Surface Warfare Club
Looking for new and innovative ways to improve the war-fighting readiness inside their own lifelines, the crew of the San Diego-based Arleigh Burke-class destroyer USS SAMPSON (DDG 102) recently spent an entire day at sea focused completely on combat and damage control drills. During the ships “Change of Command,” the innovative training session immersed Sampson Sailors in a “worst case” scenario combat environment for an entire day. Our SWO club was specially invited by the ship’s Commanding Officer, Cmdr. Philip Roos, a USD NROTC graduate Class of 1988, to spend this event with these determined sailors. According to Sampson Sailors, the day’s events were more intense than Composite Training Unit Exercises and Joint Task Force Exercises. Starting with a simulated Tomahawk land attack missile strike and ending with an abandon ship drill, the day’s evolutions tested each facet of Sampson’s warfare areas and forced fast decisions under intense pressure, especially for the damage control teams tasked with keeping the ship in the fight. Scenarios included medical casualties, combat systems casualty control evolutions, a live chaff fire, quiet ship, complex anti-air/submarine/surface warfare scenarios, general quarters drills, mass conflagration, battle messing, chemical, biological, and radiological (CBR) attack, emergency destruction, and abandon ship.
“Change of Command” was conducted underway during independent operations. “We had spent the past five months primarily focusing on supporting the USS THEODORE ROOSEVELT Strike Group’s missions and integrating into a larger force, so Change of Command gave us an opportunity to concentrate solely on training within our lifelines,” said Cmdr. Roos. Coordinating the effort required Sampson training teams to come together to develop a challenging, integrated series of events that maximized training and replicated a combat environment. Sampson Executive Officer Lt. Cmdr. Jeffrey Scudder oversaw and executed the complex timeline. “We re-racked our schedule to free up an entire day from seven in the morning to five o’clock that evening. That gave us 10 straight hours dedicated to training, which allowed us the time to run scenarios we don’t get many opportunities to practice, let the combat scenarios develop gradually and realistically, and allow training team members to conduct thorough watchstander training and focus on the finer details of each evolution,” said Scudder. During the barbeque, which completed the event, excitement about the day was shared at all levels of the ship’s crew as well as the midshipmen.

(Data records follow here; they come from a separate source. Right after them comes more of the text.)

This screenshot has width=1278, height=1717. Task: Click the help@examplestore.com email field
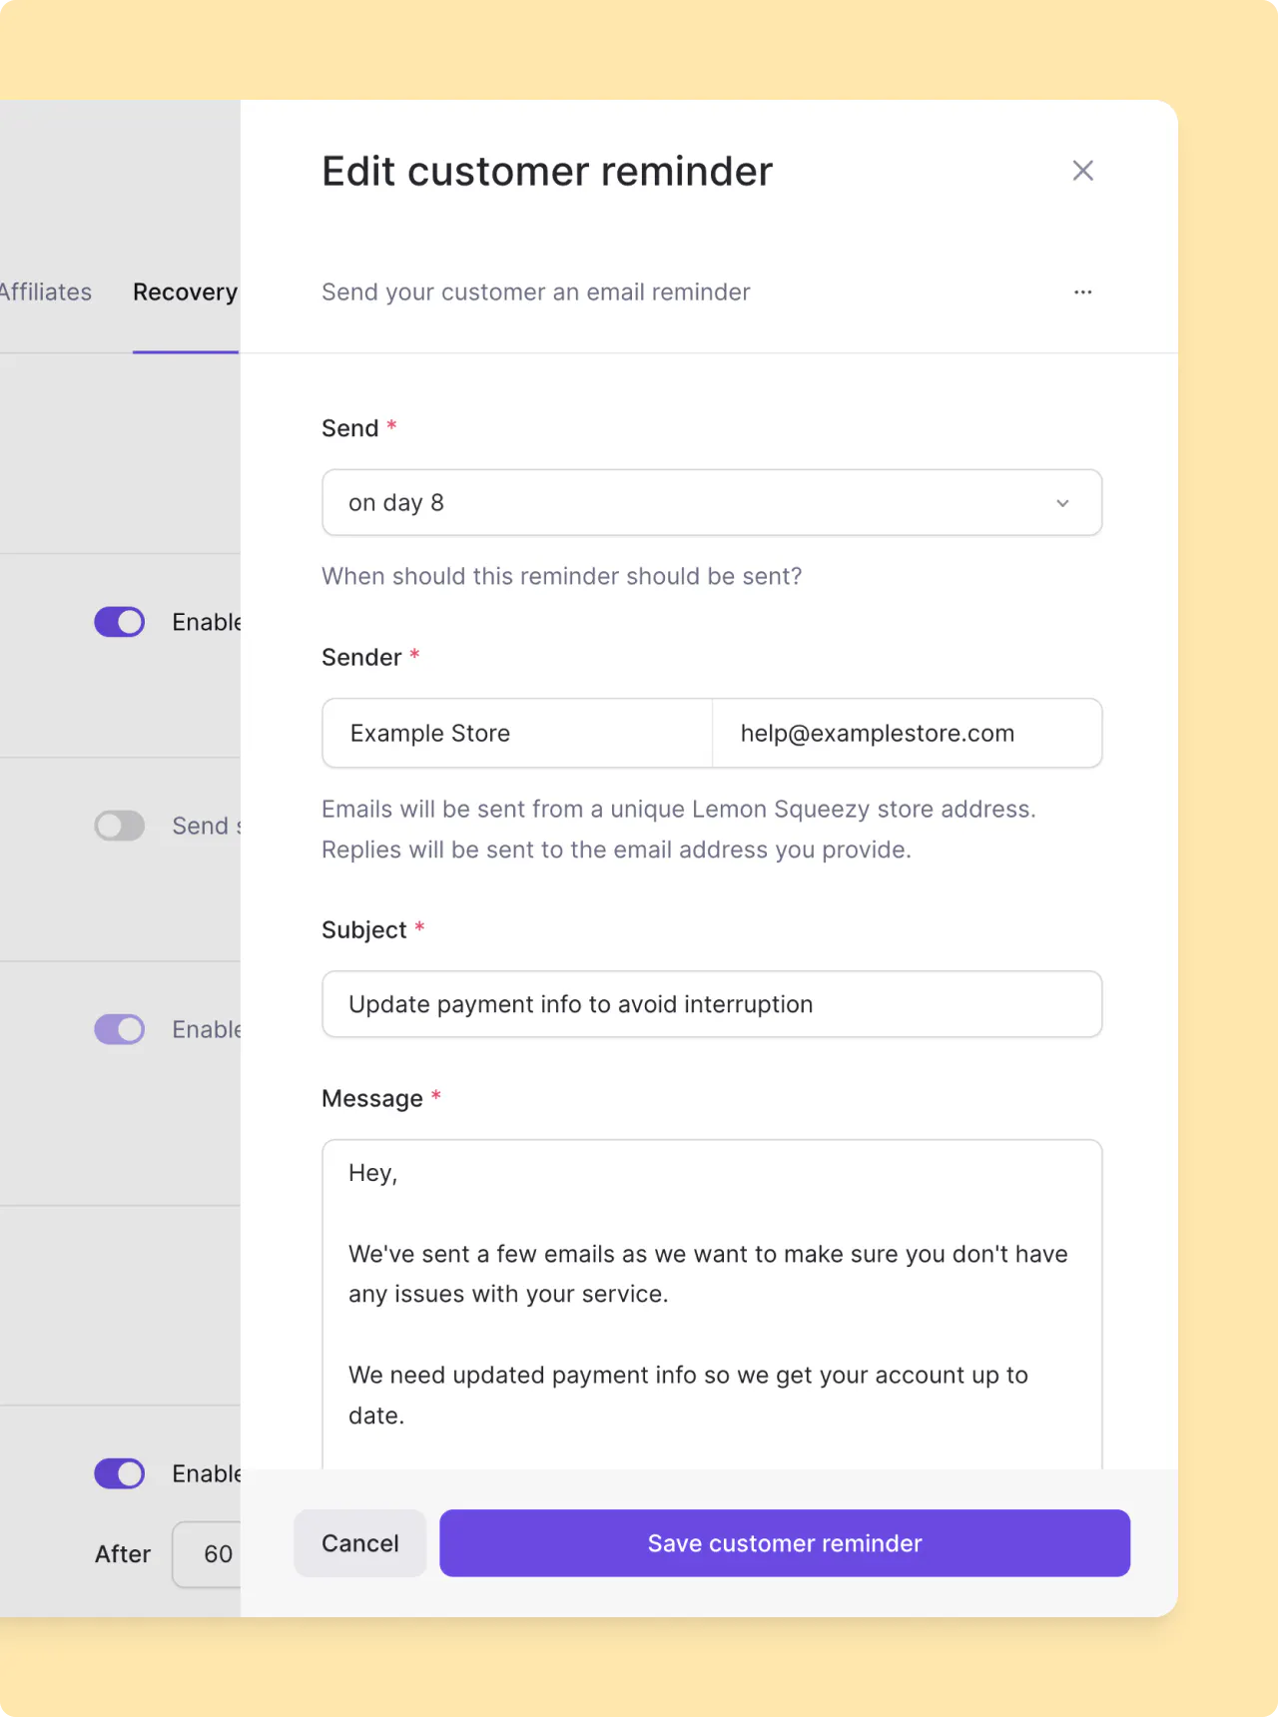pos(906,734)
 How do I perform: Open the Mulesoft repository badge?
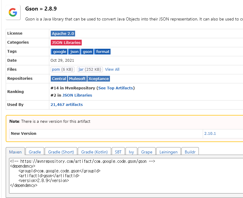pos(77,79)
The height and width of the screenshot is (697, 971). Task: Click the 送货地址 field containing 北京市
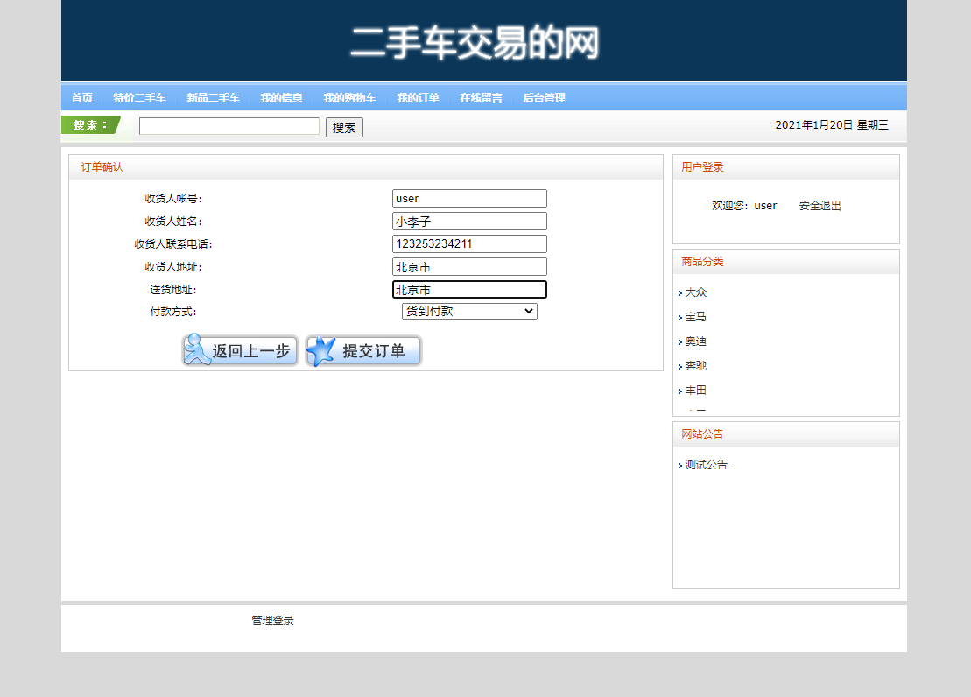pyautogui.click(x=468, y=289)
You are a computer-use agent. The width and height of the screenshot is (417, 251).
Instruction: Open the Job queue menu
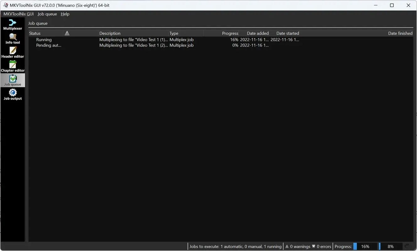coord(47,14)
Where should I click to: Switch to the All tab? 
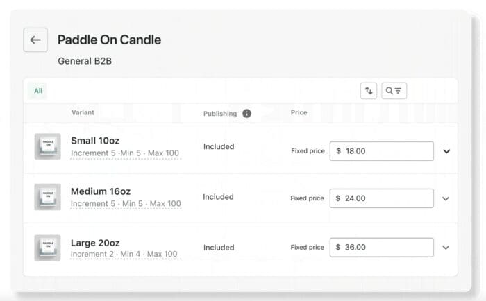(x=38, y=91)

As for the SWO Club, this event was just one of the many unique opportunities that we got to experience as midshipmen and officer candidates last semester. In the future we hope to schedule more adventures onboard ships along with guided tours of different classes of Navy ships. Moreover, we plan to fully use our newly built e-classroom for a virtual experience with war fighting scenarios and navigation techniques.